THE ACCURACY OF MORTGAGE VALUATION AS A LENDING REQUIREMENT FOR SELECTED BANKS IN KADUNA METROPOLIS
Landed property constitutes often major portions of company assets acceptable as collateral securities for corporate lending. According to Babawale et al (2013), real estate valuations are vital for financial institution, particularly banks, for no less than two reasons. First, valuations are frequently required during the underwriting or renegotiating of mortgage loan advances, where valuations ought to give a reasonable evaluation (future) market estimation of the property that will serve as collateral for loan. Second, valuations are required if the organization or bank needs an updated assessment of collateral values for outstanding loans it holds on its asset report. Moneylenders constantly require an exact appraisal of worth for every situation. This is on account of they have to realize that they can recover their credit by offering the property if the borrower defaults and they need to take ownership. The financial services authority likewise obliges lenders to guarantee that there is sufficient security for their credit by guaranteeing that the property is worth at any rate what is being loaned on it. Incidentally, the valuation additionally serves to ensure the borrower against unexpectedly borrowing more than their property is worth.

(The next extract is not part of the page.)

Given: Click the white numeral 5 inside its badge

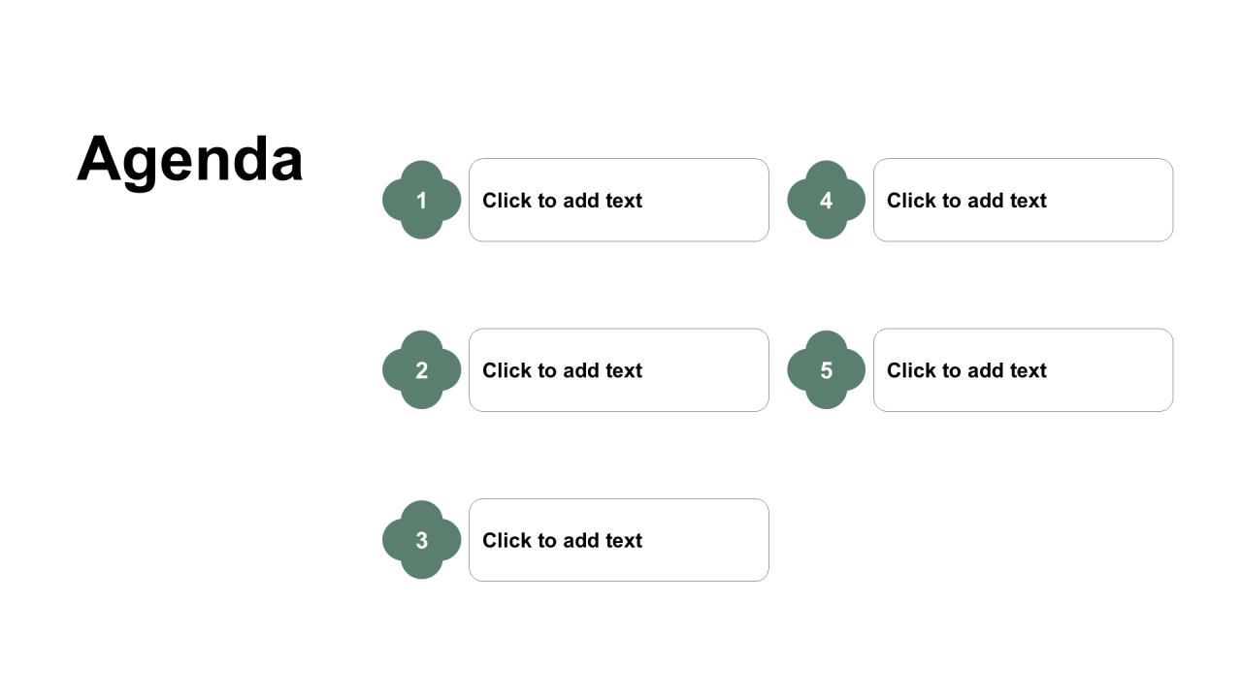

Credit transaction between financial institution and investors grew to such an extent that securities such as shares and bonds, debenture, unit trust, Treasury bill, property are required as prerequisite for advancement of capital for whatever purpose the investor may require it for, since Investment have become a driving force of future income generation to individual, corporate organization and government as well, people are so eager to invest most especially In real estate but most of the investors are either having half of what they need to invest or not having at all which will lead to borrowing from financial institution, at this junction valuation is the only determinant of fair market value of the mortgage property which will serve as security for loan.
Practically, finance sourcing is a major component of every investment programs. And the need to have tangible and sustainable collateral before capital advancement seems to be a big task to investors. Bonds, Treasury bill, shares and stocks were alternatives collateral securities required by mortgage debt provider before loan were advanced. But due to the insecurity of the collateral during default in loan payment, property is now regarded as better alternative since one of its many characteristics is hedge against inflation.